A story that celebrates the African continent and its unbreakable spirit is set to arrive in South Florida.
Africa Umoja: The Spirit of Togetherness, is an award-winning musical production that tells the social and political story of South Africa.
The show's creators, Todd Twala and Thembi Nyandeni, initially wanted to educate and help the youth in remembering South Africa's rich heritage through song and dance. Umoja means "unity" in Swahili. The production showcases the glory days of South African dance and music even throughout the country's difficult times. The show, which stages early next year, touches on the racist practices of Apartheid and explores the South African people's struggle for freedom.
Since the show's opening in Johannesburg in 2000, it has become a major success internationally, touring in over 50 countries. The ensemble of talented dancers and singers have performed for Kings and Presidents worldwide.
Joe Theron, a longtime producer of the show said after the show's run for all these years, there's still authenticity to the storytelling and approach to showcasing modern South African culture. "As the music changes, we change the choreography to keep up with the times. The traditional dances remain the same," said Theron.
The cast of 33 young adults will sing, dance and drum traditional love songs and lullabies. The show infuses powerful tribal choreography with today's popular gwara gwara dance, kwaito music and other movement styles and musical genres. Audiences can expect to see vibrant costumes, explosive drumming, traditional love songs and a tribute to Nelson Mandela, South Africa and the Zulu heritage.
The production includes the song “Long Road to Freedom,” which was written in Mandela’s honor and performed to visuals of Mandela in jail on Robin Island and his release from Poslmor Prison in 1990. In addition, there is a tribute to Martin Luther King Jr.
Africa Umoja carries the audience on a musical journey right up to “Kwaito,” the equivalent of American hip-hop in culture, fashion and expression that is the dynamic club climate of South Africa today.
The production, sponsored by Aetna and benefiting The Embrace Girls Foundation Inc. will be coming to South Florida in February for a two-week celebration. Embrace Girls Inc. provides academic, social, cultural and life skills programming for at-risk elementary and middle school age girls.
“All children should have access to opportunities that will help them thrive academically and socially.
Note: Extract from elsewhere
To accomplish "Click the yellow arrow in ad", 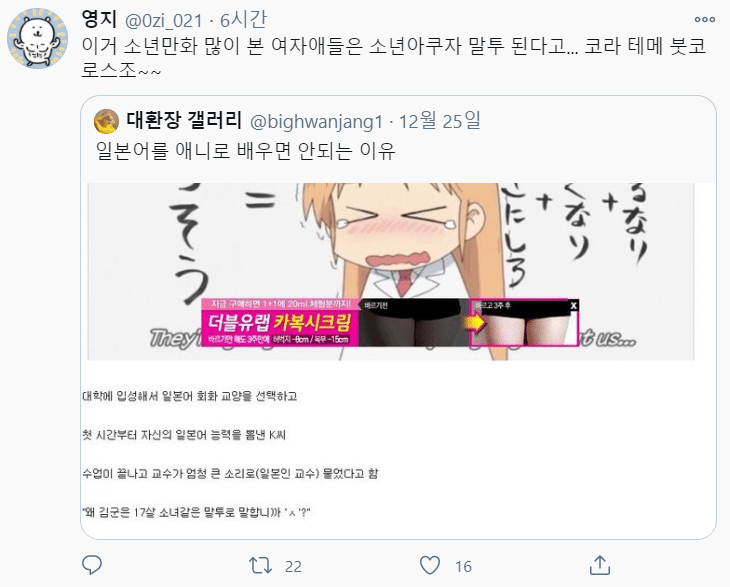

The Embrace Girls Foundation fills this need in underserved and low-income communities, ensuring that the students they serve are exposed to important and meaningful academic, wellness and enrichment programs,” said Richard Weiss, Aetna’s market president in Florida. “Aetna is proud to support this organization, while building on our longstanding commitment to celebrate Black history.”
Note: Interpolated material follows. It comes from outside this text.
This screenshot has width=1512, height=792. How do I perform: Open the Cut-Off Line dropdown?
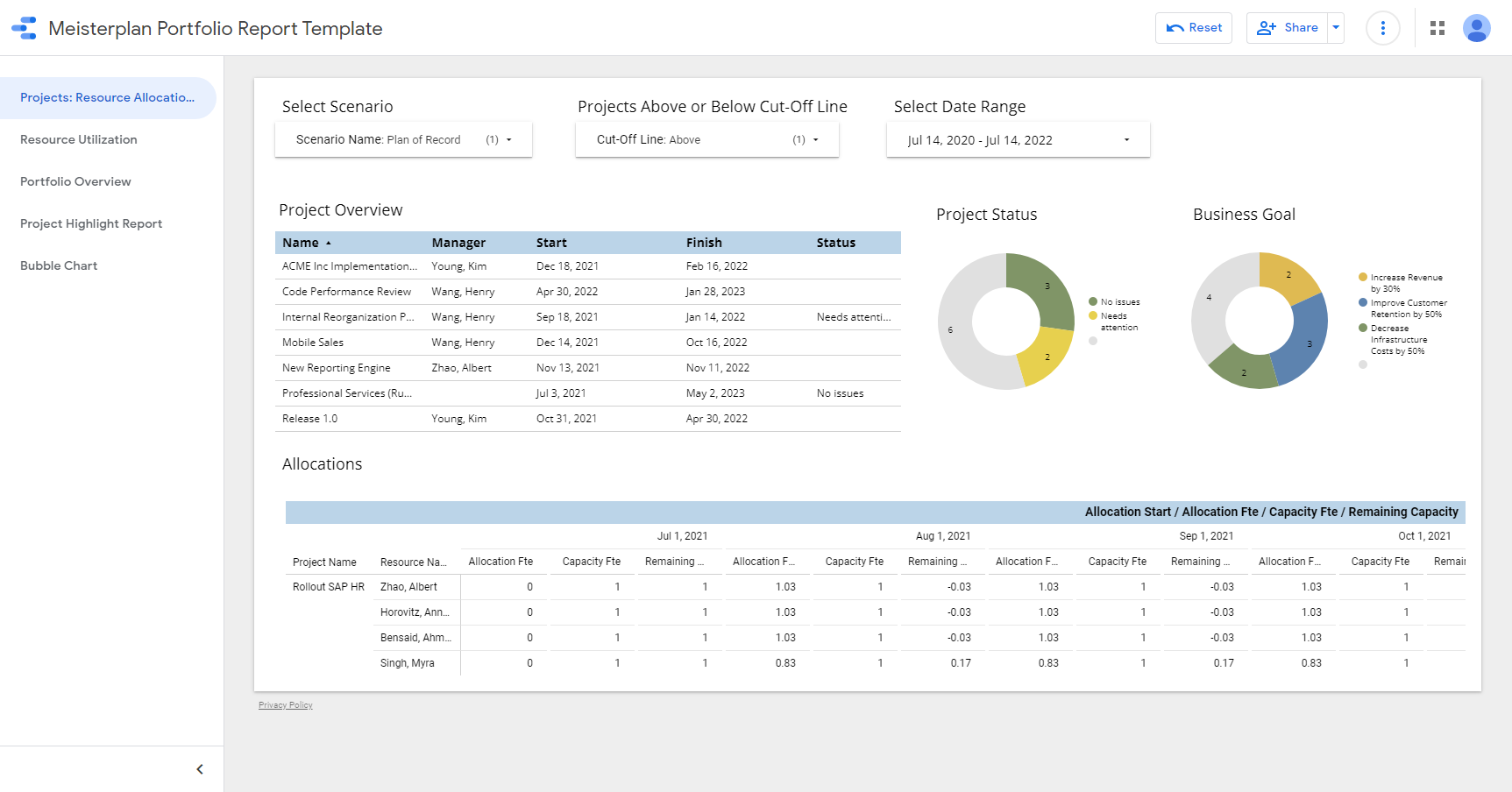pos(706,140)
The show will open Feb. 25 and run until March 8, 2020 at the Miramar Cultural Arts Center, which is located at 2400 Civic Center Place, Miramar. Multiple performances are scheduled as follows:
• Evening performances are Tuesday through Sunday at 7 p.m.;
• Matinee performances are Saturdays and Sundays at 2 p.m.;
• Weekends from 11 a.m. – 3 p.m., the Miramar Cultural Arts Center will be transformed into the Africa Umoja Family Fun Village featuring free master classes, backstage tours, food, accessories, art vendors, and family friendly games and activities.
All seats are reserved. Tickets start at $40.